**Written problem A:** Translate this sentence from the corporate strategy text into Spanish: "Netflix is outspending you on content production and trying to control licensing."
**Written problem B:** Write out the passage of the corporate strategy text starting at "Corporate strategy is" and ending at "the business model.".

___ Text excerpt ___

What is a corporate strategy? Is corporate strategy different from the business unit strategy? Is the process a corporate strategy development process is the same for a business unit?

Corporate strategy is the most challenging of all strategy engagements since engagements lack an objective function, are less quantitative than one would assume, and require stronger business acumen/business judgment to interpret ambiguous findings.

Summary: We focus on the first two steps in a corporate strategy development engagement. How a partner develops the overall viewpoint he will bring to the engagement, and the process to develop an objective function/problem statement. This will eventually lead us to the three parts of all corporate strategy development studies: selecting a market, the segment of the value chain to service, and the business model.

HBO’s Corporate Strategy

Imagine you are the CEO of HBO. You are pondering your corporate strategy. Do you need a new corporate strategy or need to better execute your existing corporate strategy?

For years you ruled the roost as the most celebrated cable channel with the lions share of Emmy Awards. You produced premium content, charged premium fees, and had very few competitors. Network channels like Fox, ABC, CBS, and NBC could not compete with you since they were FCC regulated and restricted on the content they could produce.

Along comes Netflix, Hulu, and Amazon Prime Video. All with different corporate strategies and business models. Initially ignored as a Silicon Valley upstart, Netflix alone has grown to equal you on Emmy Awards and nominations, and is growing at a faster rate while your cable audience is shrinking. Hulu has scooped the coveted Emmy for Drama. Amazon Prime scooped Julia Roberts.

Netflix is outspending you on content production and trying to control licensing. Disney is about to enter the game along with Apple, Facebook, and other media companies. What would you do?

That is a corporate strategy question. It is not IT nor digital strategy. At its core, it is not requiring HBO to fix pricing, distribution, branding or licencing. No one solution to any of these issues, no matter how good it is, will fix the overall problem.

In corporate strategy engagements, a company will rarely ask for a new corporate strategy. Typically, a client is in such dire straits that they are considering all options which imply a corporate strategy development/review is needed. That is code for everything is on the table. The example above highlights a few important markers to identify a corporate strategy engagement.

This threat from Netflix is requiring HBO to decide who they will be in the future.

AT&T wants HBO to serve more genres versus edgy adult shows.

HBO must decide which parts of the value chain they will serve. This is a fancy way of saying who are their customers.

HBO had no direct access to consuming since it licensed shows to cable, networks, and streamers. Now it is also building an OTT streaming platform.

HBO must decide on their business model. Another fancy way of saying how they will make money.

___ Dataset extract ___

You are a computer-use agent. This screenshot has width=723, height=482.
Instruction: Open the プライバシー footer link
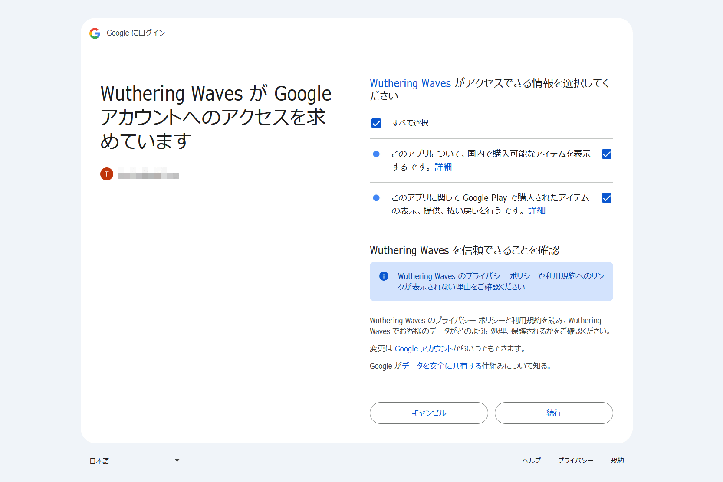(575, 461)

___

**Correct response A:** Netflix está gastando más que usted en producción de contenido y tratando de controlar las licencias.

**Correct response B:**
Corporate strategy is the most challenging of all strategy engagements since engagements lack an objective function, are less quantitative than one would assume, and require stronger business acumen/business judgment to interpret ambiguous findings.

Summary: We focus on the first two steps in a corporate strategy development engagement. How a partner develops the overall viewpoint he will bring to the engagement, and the process to develop an objective function/problem statement. This will eventually lead us to the three parts of all corporate strategy development studies: selecting a market, the segment of the value chain to service, and the business model.